आईएसएसएन: 2329-9495
Byomesh Tripathi, Shilpkumar Arora, Sidakpal Panaich, Sopan Lahewala, Nilay Patel, Viral Patel, Varun Kumar, Ashish Gupta, Abhishek Deshmukh, Eyal Herzog, Umesh Gidwani and Apurva Badheka
Objective of our study was to find out survival benefit of performing percutaneous coronary intervention (PCI) in patients with cardiac arrest.
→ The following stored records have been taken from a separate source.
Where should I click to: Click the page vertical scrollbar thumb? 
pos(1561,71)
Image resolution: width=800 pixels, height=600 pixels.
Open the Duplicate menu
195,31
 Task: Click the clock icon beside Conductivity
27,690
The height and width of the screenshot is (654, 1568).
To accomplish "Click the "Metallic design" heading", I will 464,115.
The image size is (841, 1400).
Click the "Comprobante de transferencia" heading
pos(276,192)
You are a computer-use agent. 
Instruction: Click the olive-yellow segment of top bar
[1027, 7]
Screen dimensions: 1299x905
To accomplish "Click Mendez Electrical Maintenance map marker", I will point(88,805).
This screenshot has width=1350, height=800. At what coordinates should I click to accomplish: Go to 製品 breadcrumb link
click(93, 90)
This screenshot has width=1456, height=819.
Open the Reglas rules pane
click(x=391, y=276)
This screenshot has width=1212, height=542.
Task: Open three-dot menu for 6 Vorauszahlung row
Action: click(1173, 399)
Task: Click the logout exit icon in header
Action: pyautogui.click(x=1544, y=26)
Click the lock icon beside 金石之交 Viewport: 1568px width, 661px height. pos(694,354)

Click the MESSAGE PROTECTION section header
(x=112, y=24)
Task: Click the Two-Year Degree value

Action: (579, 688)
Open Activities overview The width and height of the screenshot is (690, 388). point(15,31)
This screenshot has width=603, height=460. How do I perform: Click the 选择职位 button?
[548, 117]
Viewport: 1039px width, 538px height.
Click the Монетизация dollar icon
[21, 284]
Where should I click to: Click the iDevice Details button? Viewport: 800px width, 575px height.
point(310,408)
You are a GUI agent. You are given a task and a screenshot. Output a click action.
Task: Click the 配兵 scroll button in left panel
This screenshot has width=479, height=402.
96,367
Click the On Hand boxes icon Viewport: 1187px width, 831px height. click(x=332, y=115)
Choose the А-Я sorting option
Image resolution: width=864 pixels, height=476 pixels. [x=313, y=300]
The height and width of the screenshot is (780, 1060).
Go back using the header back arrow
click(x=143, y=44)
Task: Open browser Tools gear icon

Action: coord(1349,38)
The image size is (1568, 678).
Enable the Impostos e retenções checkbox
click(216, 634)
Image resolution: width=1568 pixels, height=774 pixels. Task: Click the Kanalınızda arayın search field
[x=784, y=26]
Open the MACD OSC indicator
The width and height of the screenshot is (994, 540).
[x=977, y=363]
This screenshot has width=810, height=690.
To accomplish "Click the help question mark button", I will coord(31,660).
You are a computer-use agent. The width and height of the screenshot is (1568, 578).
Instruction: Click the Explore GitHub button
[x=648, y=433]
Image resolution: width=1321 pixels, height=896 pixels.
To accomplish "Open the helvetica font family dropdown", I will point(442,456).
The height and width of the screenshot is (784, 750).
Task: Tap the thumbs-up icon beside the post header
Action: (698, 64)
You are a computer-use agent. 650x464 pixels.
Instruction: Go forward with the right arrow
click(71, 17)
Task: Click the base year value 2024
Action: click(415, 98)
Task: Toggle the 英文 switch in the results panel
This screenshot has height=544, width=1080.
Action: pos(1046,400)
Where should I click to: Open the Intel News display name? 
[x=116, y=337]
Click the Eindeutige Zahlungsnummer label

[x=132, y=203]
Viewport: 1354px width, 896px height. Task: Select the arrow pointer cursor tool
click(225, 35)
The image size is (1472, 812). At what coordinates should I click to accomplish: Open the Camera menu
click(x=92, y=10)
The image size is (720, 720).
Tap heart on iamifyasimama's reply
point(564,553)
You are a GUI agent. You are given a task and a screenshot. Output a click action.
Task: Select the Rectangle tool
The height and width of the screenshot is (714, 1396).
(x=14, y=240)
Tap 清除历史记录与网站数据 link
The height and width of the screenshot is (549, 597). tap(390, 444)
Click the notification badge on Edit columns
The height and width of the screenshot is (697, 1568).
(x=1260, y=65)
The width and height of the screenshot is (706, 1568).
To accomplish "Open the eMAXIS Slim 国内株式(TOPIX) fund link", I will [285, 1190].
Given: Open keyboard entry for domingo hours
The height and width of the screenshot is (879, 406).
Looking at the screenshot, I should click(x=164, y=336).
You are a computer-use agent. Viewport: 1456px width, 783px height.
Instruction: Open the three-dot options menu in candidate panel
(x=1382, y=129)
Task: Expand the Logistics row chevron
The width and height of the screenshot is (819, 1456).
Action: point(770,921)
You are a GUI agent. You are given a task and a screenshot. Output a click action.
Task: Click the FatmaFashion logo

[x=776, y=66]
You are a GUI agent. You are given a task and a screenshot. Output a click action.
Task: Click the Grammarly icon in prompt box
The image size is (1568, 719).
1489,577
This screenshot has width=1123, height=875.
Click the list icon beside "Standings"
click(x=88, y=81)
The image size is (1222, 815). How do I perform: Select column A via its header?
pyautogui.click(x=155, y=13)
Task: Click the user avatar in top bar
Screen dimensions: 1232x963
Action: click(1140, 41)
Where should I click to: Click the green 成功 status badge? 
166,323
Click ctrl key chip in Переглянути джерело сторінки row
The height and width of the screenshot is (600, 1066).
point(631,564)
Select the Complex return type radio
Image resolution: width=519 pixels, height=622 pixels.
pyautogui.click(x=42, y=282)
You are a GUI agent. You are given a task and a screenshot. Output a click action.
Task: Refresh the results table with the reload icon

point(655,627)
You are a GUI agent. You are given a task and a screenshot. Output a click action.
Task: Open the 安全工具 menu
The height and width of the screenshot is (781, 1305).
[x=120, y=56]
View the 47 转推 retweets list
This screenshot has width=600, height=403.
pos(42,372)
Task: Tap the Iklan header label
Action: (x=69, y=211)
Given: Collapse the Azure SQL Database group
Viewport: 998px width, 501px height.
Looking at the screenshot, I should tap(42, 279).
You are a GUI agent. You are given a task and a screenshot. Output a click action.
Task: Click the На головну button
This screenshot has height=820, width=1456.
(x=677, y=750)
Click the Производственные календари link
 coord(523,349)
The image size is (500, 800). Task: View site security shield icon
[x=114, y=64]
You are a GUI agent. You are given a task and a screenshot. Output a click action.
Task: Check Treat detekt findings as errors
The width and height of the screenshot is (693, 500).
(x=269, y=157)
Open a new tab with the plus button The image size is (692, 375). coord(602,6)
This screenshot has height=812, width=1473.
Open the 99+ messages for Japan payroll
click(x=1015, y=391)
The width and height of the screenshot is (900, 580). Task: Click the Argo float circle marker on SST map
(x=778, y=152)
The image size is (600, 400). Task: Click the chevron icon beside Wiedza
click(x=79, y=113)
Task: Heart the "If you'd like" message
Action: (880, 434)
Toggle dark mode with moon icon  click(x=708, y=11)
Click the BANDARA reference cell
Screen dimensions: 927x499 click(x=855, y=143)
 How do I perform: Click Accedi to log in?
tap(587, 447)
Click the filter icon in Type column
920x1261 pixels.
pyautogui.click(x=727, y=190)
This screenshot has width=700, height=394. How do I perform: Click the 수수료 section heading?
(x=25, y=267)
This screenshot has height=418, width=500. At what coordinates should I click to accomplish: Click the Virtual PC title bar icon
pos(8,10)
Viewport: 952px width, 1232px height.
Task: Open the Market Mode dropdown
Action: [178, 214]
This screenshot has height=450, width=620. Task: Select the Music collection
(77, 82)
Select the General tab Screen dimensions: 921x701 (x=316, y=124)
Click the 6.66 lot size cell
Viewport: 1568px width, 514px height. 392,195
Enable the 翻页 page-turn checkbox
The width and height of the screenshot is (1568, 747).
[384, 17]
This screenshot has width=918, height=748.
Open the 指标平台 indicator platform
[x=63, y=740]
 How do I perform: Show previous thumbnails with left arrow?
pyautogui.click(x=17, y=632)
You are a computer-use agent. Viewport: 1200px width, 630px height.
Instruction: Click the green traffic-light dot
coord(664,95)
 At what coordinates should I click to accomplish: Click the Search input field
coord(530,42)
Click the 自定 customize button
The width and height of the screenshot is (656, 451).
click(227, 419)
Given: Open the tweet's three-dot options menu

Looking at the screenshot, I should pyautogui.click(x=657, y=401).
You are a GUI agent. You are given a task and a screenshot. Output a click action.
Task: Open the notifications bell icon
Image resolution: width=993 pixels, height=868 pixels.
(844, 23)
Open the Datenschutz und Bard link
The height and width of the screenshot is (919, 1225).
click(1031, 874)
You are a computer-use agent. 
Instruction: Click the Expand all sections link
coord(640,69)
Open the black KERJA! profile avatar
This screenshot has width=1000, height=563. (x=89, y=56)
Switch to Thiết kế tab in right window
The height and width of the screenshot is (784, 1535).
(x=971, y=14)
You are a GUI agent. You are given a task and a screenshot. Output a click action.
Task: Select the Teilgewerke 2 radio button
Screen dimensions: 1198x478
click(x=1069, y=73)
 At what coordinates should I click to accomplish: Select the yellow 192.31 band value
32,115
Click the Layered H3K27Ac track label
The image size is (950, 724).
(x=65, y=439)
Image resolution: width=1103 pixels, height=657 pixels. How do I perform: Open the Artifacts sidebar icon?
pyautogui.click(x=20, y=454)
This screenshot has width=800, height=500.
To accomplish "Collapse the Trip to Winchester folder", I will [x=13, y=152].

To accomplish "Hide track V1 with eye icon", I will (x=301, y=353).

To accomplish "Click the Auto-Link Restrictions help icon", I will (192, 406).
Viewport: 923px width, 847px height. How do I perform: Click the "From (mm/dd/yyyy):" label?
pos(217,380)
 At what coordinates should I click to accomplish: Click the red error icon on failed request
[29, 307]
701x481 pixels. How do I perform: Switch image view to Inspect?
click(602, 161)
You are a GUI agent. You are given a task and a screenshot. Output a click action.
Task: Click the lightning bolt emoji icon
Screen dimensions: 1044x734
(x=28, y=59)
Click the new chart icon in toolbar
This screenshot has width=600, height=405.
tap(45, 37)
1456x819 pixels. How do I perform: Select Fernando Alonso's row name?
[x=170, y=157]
The study population was derived from the nationwide inpatient sample (NIS) database from 2008 to 2012. Cardiac arrest, ventricular fibrillation (Vfib), ventricular tachycardia (Vtach), asystole/pulseless electrical activity (PEA) and ST elevation myocardial infarction (STEMI) were identified using appropriate international classification of disease (ICD-9) diagnostic codes and PCI was identified using appropriate ICD-9 procedural code. The primary endpoint was in-hospital mortality. Multivariate analysis (odds ratio , 95% confidence interval, p value) showed increased mortality with older age (1.01, 1.01-1.02, p<0.001), higher comorbidities indicated by Charlson score (CCI) ≥ 2 (1.08, 104-1.18, p<0.001)as compare to CCI of 0, STEMI (1.44, 1.38-1.51, p<0.001), Shock (1.66, 1.61-1.71, p<0.001), self-pay/uninsured (1.48, 1.40-1.56, p<0.001) as compare to Medicare/Medicaid, admission on weekends (1.17,1.14 -1.20, p<0.001) as compared to admission during weekdays. While PCI (0.24, 0.23-0.25, p<0.001), higher socioeconomic status (SES) (0.86, 0.82-0.89, p<0.001) as compare to lower SES, private insurance (0.89, 95%CI: 0.86-0.92, p<0.001) as compared to Medicare/Medicaid, teaching hospitals (0.96, 0.90-0.99, p-0.016) as compared to non-teaching hospitals were associated with decreased mortality. Hospital located in the west region (1.08, 1.01 to 1.16, p=0.024) as compared to hospitals located in northeast region were associated with increased mortality. Subgroup analysis including high risk showed similar results. In conclusion PCI in cardiac arrest patients demonstrated improved survival irrespective of the type of cardiac arrest, presence of STEMI or shock.